EXERCISE OBJECTIVE
Begin at the line containing "The height and" in the records below, end at the line containing "This screenshot has width=700, height=364.", and retype each line in that span exactly. No other line and no image should appear.

#####

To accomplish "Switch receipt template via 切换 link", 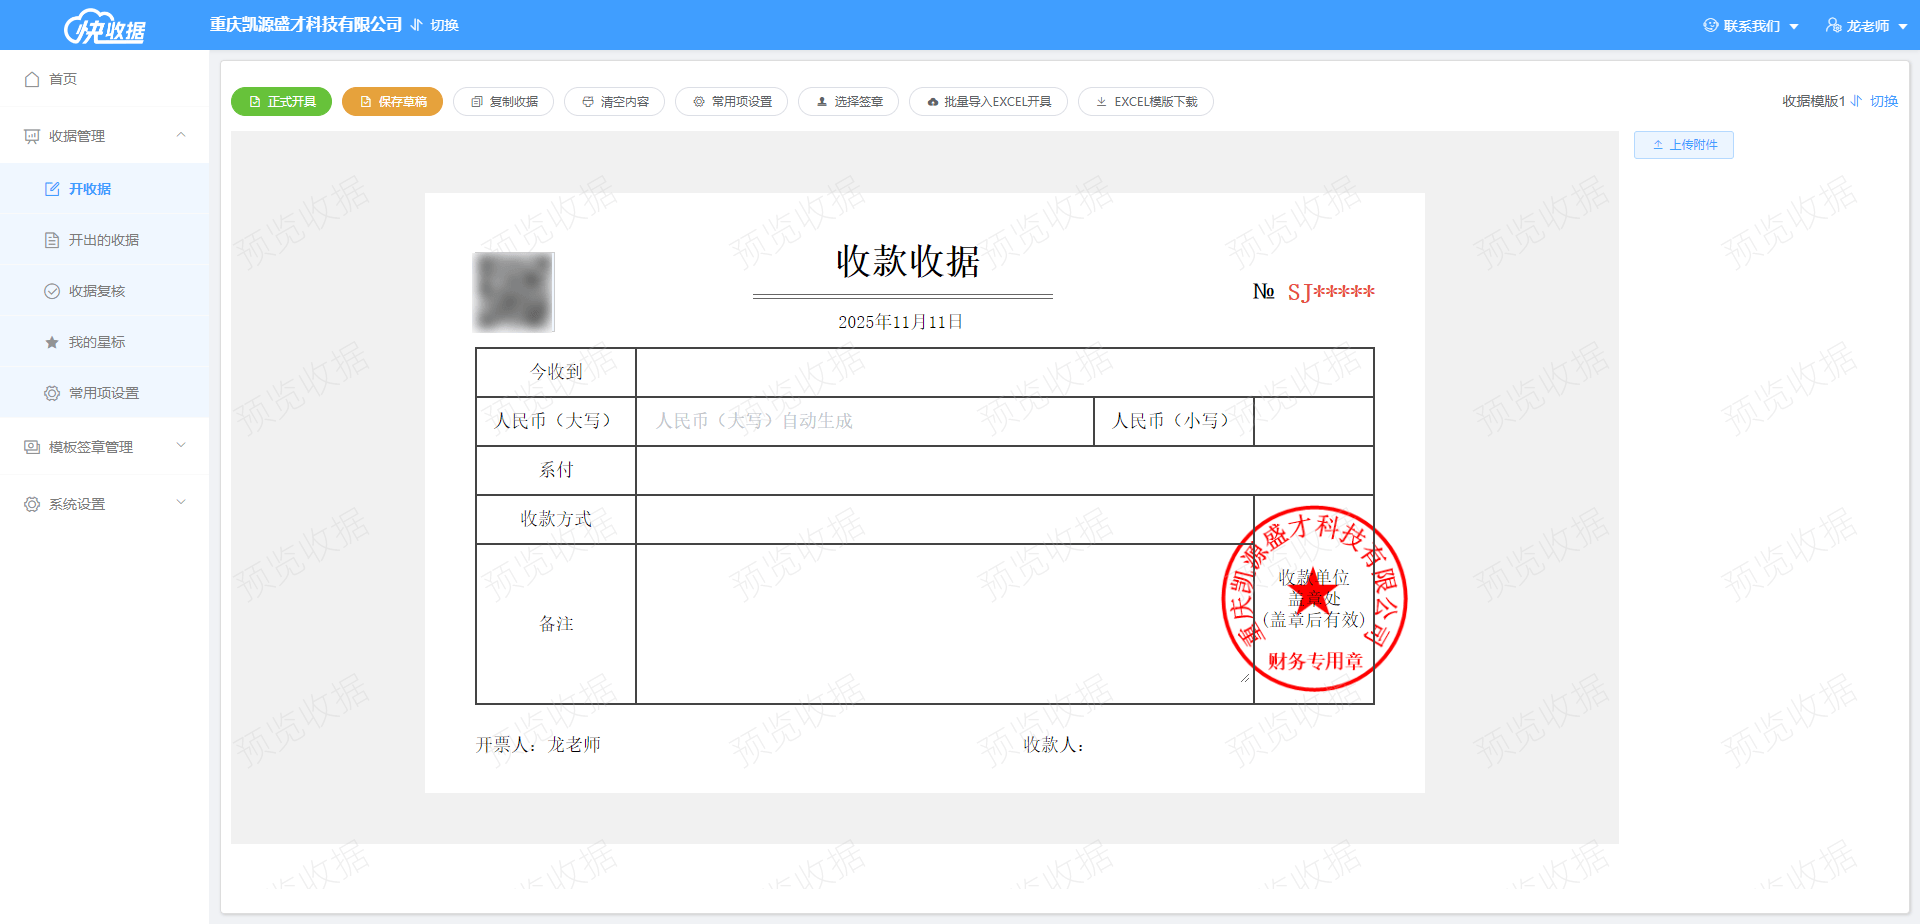I will (1884, 101).
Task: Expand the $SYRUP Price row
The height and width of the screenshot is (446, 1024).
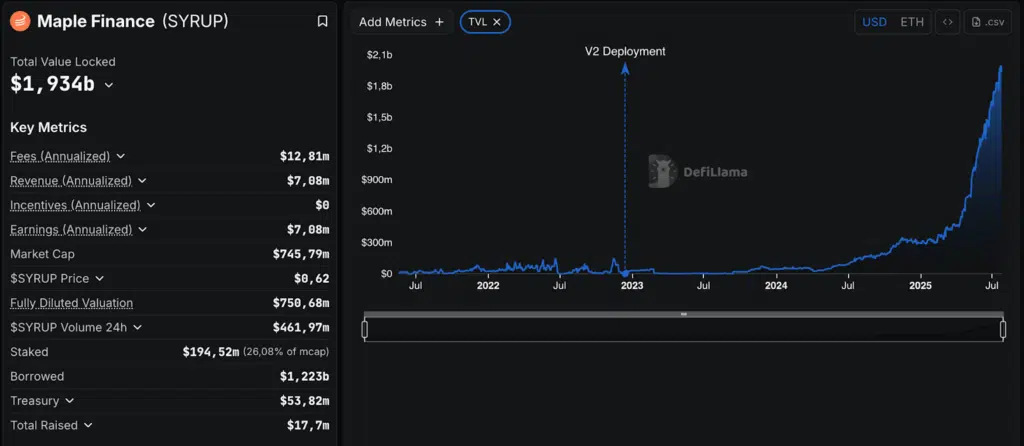Action: (x=99, y=279)
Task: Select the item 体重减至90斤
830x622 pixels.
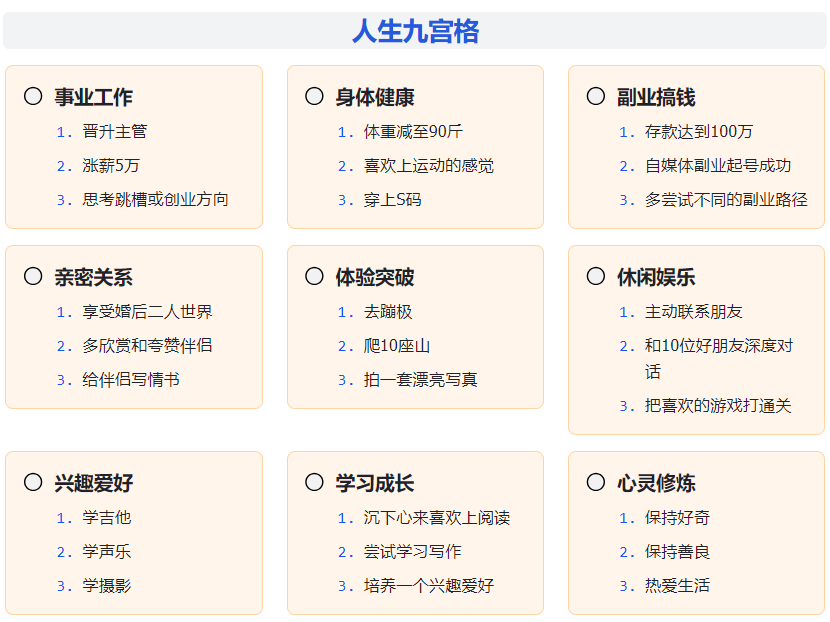Action: pos(413,132)
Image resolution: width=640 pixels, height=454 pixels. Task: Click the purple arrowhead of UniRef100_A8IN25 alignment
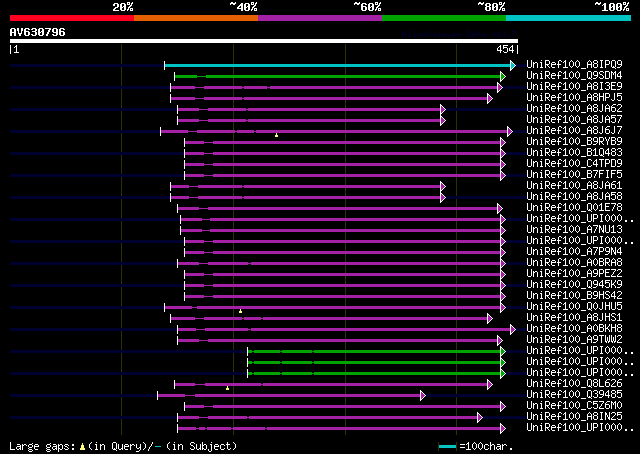[480, 417]
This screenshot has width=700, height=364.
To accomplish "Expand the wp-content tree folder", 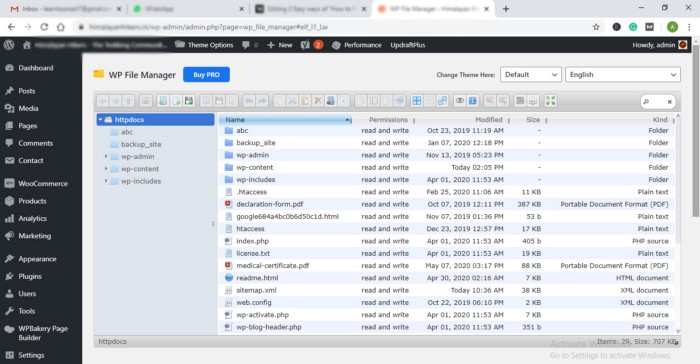I will tap(106, 169).

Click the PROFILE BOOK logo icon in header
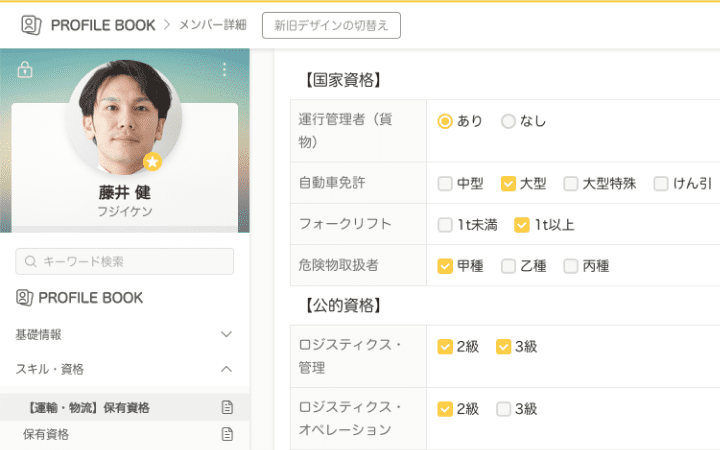pos(31,25)
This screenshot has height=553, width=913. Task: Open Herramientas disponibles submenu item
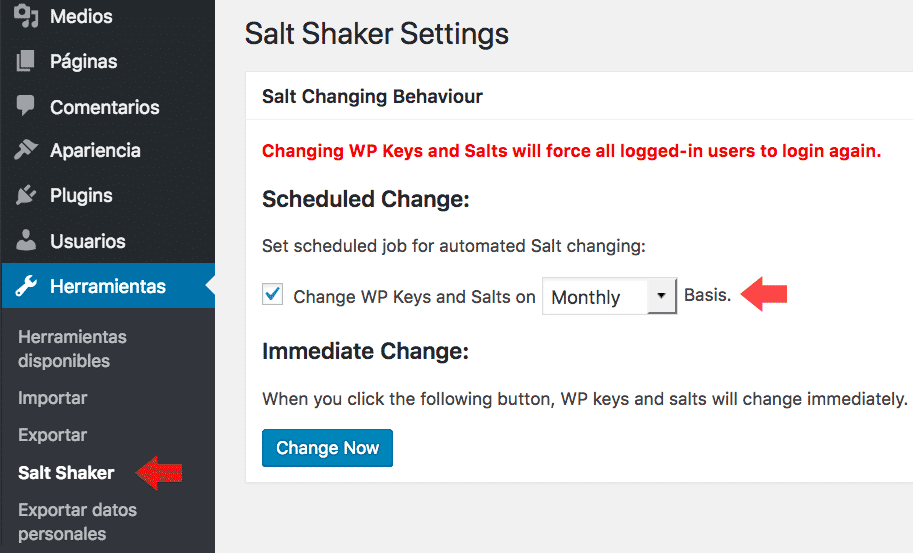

#####

OUTPUT OF THE EXERCISE
The height and width of the screenshot is (446, 1024).
Action: (x=99, y=279)
Task: Select the item 体重减至90斤
830x622 pixels.
Action: pos(413,132)
Image resolution: width=640 pixels, height=454 pixels. Task: Click the purple arrowhead of UniRef100_A8IN25 alignment
[480, 417]
This screenshot has width=700, height=364.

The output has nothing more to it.